In his recent letter to the editor (“At Conowingo Dam, a balance of competing needs,” May 5), Bob Rassa describes a false dichotomy between pursuing a path towards renewable energy and protecting the Chesapeake Bay. Rassa insinuates that the Choose Clean Water Coalition is advocating for the removal the Conowingo Dam. In reality, we have never held that position. When managed properly, hydropower is an important energy source to avoid burning fossil fuels and contributing to negative impacts from climate change.

But at the Conowingo Dam, there is an issue of responsibility. And it comes down to dollars and cents. The CEO of Constellation Power asserts the recently thrown-out license embodied a “landmark agreement” between Constellation and Maryland that would benefit the Bay and would have resulted “in Constellation spending $700 million on Bay cleanup measures over the life of the license.” The origin of this $700 million figure is unclear, as the agreement with Maryland was for just $200 million. Regardless, the life of the license is 50 years, which would make a $700 million contribution from Constellation just $14 million a year or, at $200 million, just $4 million a year.


While this may still seem like a large investment, an independent economic study suggests Constellation could invest between $27 million to $44 million annually and still make a comfortable profit for shareholders. For more context, the last estimate from the U.S. Army Corps of Engineers and the Maryland Department of the Environment just to dredge the sediment build up behind the dam is up to $41 million a year.
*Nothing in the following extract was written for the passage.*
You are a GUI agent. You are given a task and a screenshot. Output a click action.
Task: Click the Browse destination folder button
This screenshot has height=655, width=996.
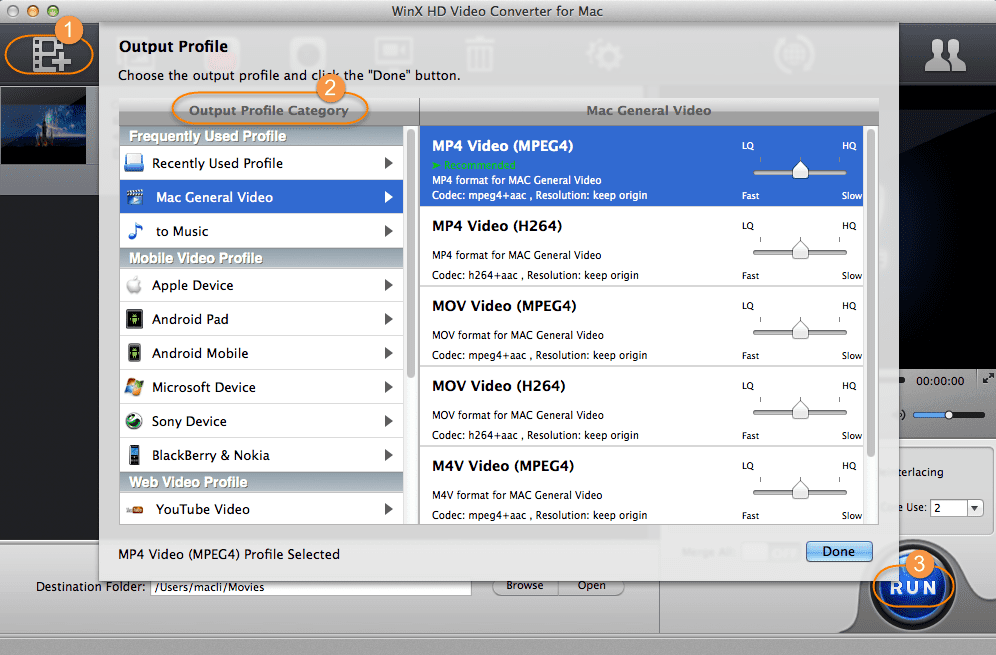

Rassa is correct that our need for electricity is growing by leaps and bounds. And we need to find clean, renewable sources of energy to avoid the worst impacts from climate change. But as independent companies use a public resource to make huge profits, they need to pay their fair share to ensure we leave a legacy of clean water to future generations.


Writes Rassa, “Yes, we need to be environmentally conscious, but reasonable compromise is going to have to be part of the plan. Let’s figure out how we can operate Conowingo and be as environmentally conscious as practical and feasible.”

We couldn’t agree more.

— Mariah Davis, Annapolis

The writer is acting director of the Choose Clean Water Coalition.